Nick Mcnutt says, “After the incident, my beacon would pass the ‘inspection instructions’ in the video PIEPS posted with Rick Vance. This is after it had failed already.” See below for the video in question.
Black Diamond's Response:
Both Nick and Christina have been in talks with Black Diamond/Pieps since the accident, hoping that they'll issue a product recall of the Pieps DSP Pro/Sport models and discontinue sales of this product. According to Black Diamond, their testing results indicate that no product recall is necessary at this time, and instead the brand’s response is to continue engaging one-on-one with customers to evaluate and potentially replace individual beacons if there is any safety concern. BD stresses the importance of inspecting your beacon often for wear and cracks and properly using/carrying it, and storing it properly when not in use (take batteries out and store it away from direct sunlight and other harsh environments).
Pieps has released the following statement on the matter.

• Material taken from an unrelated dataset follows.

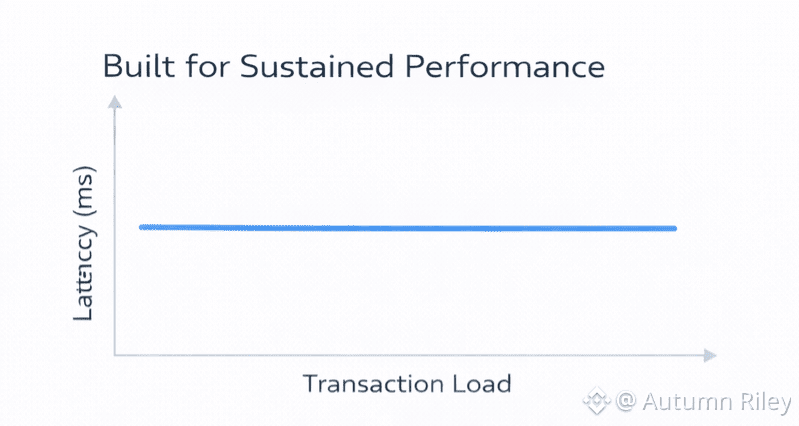Click the vertical Y-axis line

pos(115,230)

"We have received inquiries about the design and safety of the Pieps DSP Sport and DSP Pro avalanche beacons. These beacons have undergone rigorous testing and exceed all certification standards. They have been sold globally since 2014 and used by countless backcountry travelers ever since. A beacon is a personal safety tool that must be properly used and maintained. Any misuse may compromise its functionality. Please refer to the video on the fourth slide for how to inspect your beacon. Your safety in the backcountry is our top priority. Please reach out to Black Diamond Equipment in North America and Pieps in Europe if you need further information or if you are unsure how to verify the condition of your beacon."
Jerry Hicks adds, “We’ve been having lots of one-on-one conversations with customers and look forward to continuing those to make sure customers have confidence in the product. We are willing to take the product back and perform an inspection and replace it if necessary.”
Christina Lustenberger’s viewpoint is clear: “I think BD is overlooking the value of consumer experience with this device. It’s the best testing you can get. And if you look at the real life experience people are having, it’s failing time and time again. That’s putting the outdoor community in danger.”
Pieps’s response poses a broader question to be examined about the actual rigor of beacon manufacturing standards. TGR Cinematographer Ben Dann provides some great food for thought. He says, “That being said, it isn’t the only beacon on the market that has had some issues. I think this is a great opportunity to rewrite the standards beacons need to meet across the board going forward. When beacons need to be used to save a life there are generally a ton of variables...an on/off switch should not be one of them.”